Comment From: wilkinsona

@benjaminknauer That's really a question for the Reactor Netty maintainers. You can find them on Gitter.

Comment From: bclozel

@benjaminknauer 13 seconds for a connection pool seems like a lot. I'm not sure the connection pool is really part of the initialization process. Maybe this is related to the change of DNS resolver? Did you check reactor/reactor-netty#1431 ?

Comment From: benjaminknauer

Yup, I changed the DNS resolver, but it did not help.

I created a demo repo and an issue for reactor-netty. You might also want to have a look?

https://github.com/reactor/reactor-netty/issues/1509

https://github.com/benjaminknauer/spring-mvc-web-client-first-request-slow-demo

Comment From: benjaminknauer

It was a problem with our network. I'm sorry... Thank you for your help!

https://github.com/reactor/reactor-netty/issues/1509#issuecomment-777449843

Comment From: k163377

Are there any plans to add this feature?

I understand that it can be achieved in the following ways, for example, but it would be nice to see it implemented as a feature related to WebClient. https://github.com/reactor/reactor-netty/issues/1431#issuecomment-822998766

Comment From: philwebb

Are there any plans to add this feature?

@k163377 Any triaged issue still open is something we think is a valid idea. This particular issue is in the 3.x milestone which means we think it could be added in any 3.x release, but it isn't a particular priority when compared to other work we're dealing with.

Comment From: k163377

At least, the problem of slow first request for WebClient has not yet been solved as of Spring Boot 2.7.3. Although the verification is quite inaccurate, the first request was less than 1 second slower than the second and subsequent requests in my environment.
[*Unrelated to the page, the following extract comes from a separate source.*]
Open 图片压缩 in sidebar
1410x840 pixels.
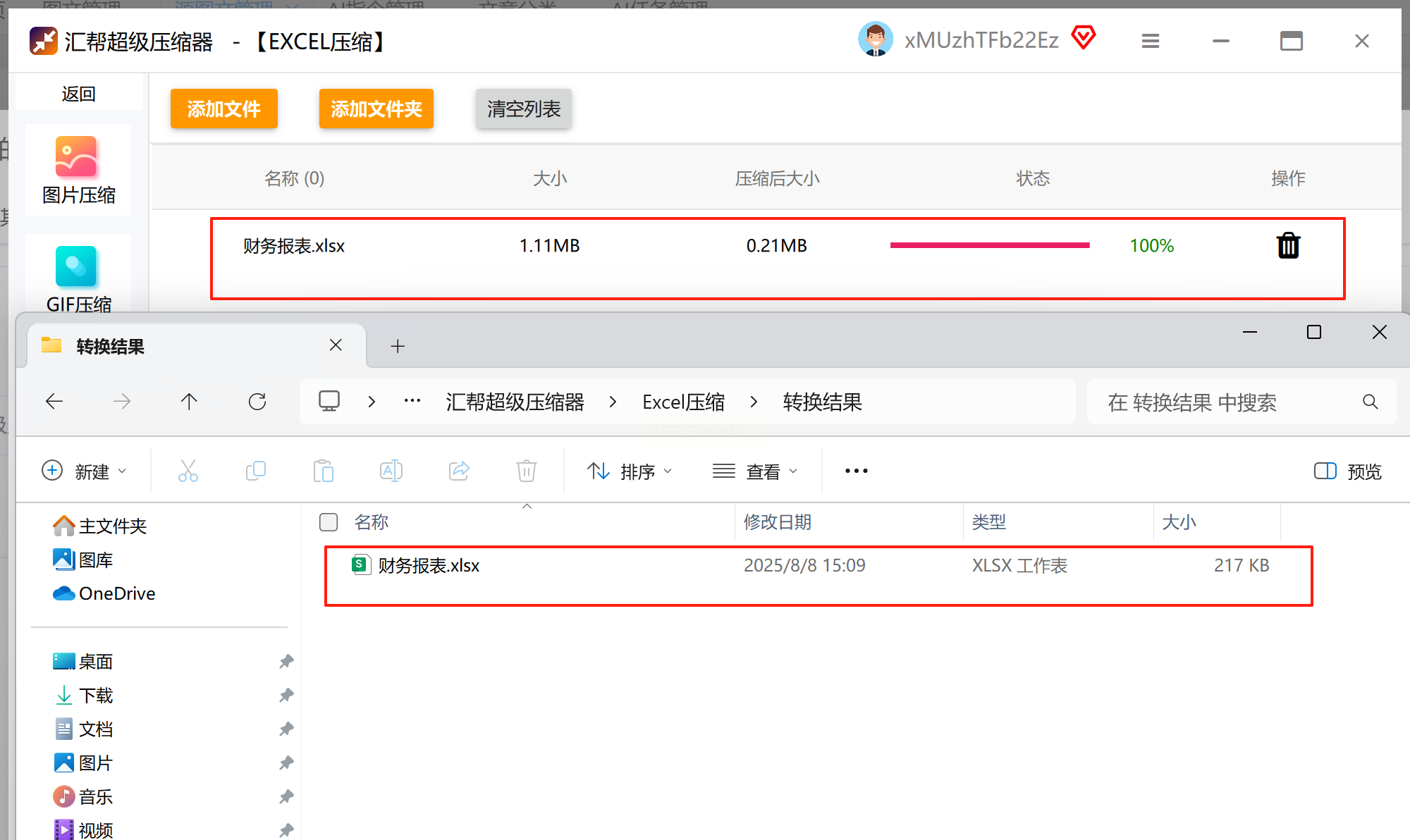(78, 171)

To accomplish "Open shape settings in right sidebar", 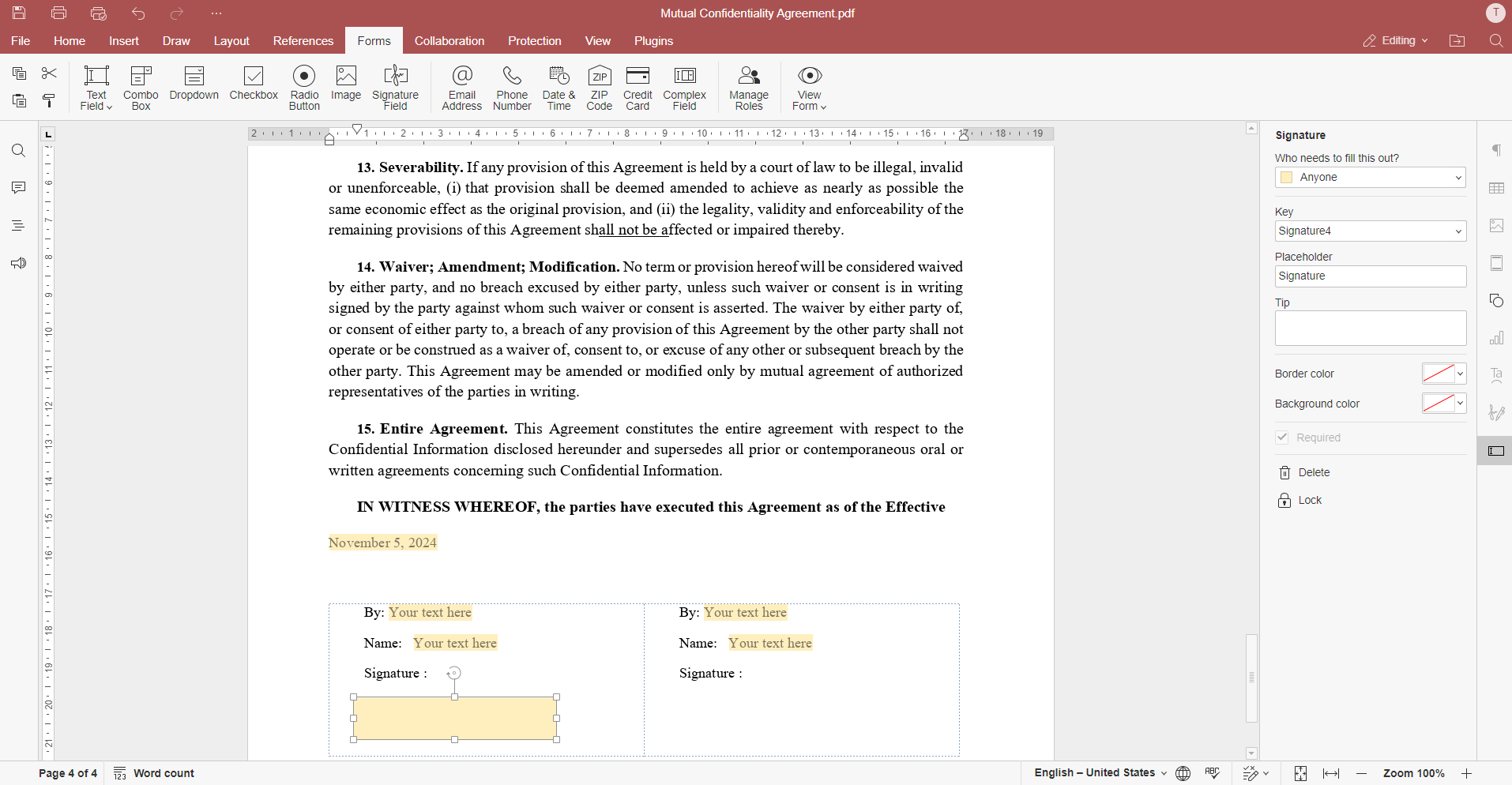I will coord(1497,300).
This is especially problematic for endpoints that make multiple requests. Personally, I feel that even in limited situations, a delay of about 1 second per request is an important issue.

Comment From: wilkinsona

@skumaridas10 How does that exception relate to the subject of this issue which is to eagerly initialize Netty's TCP resources?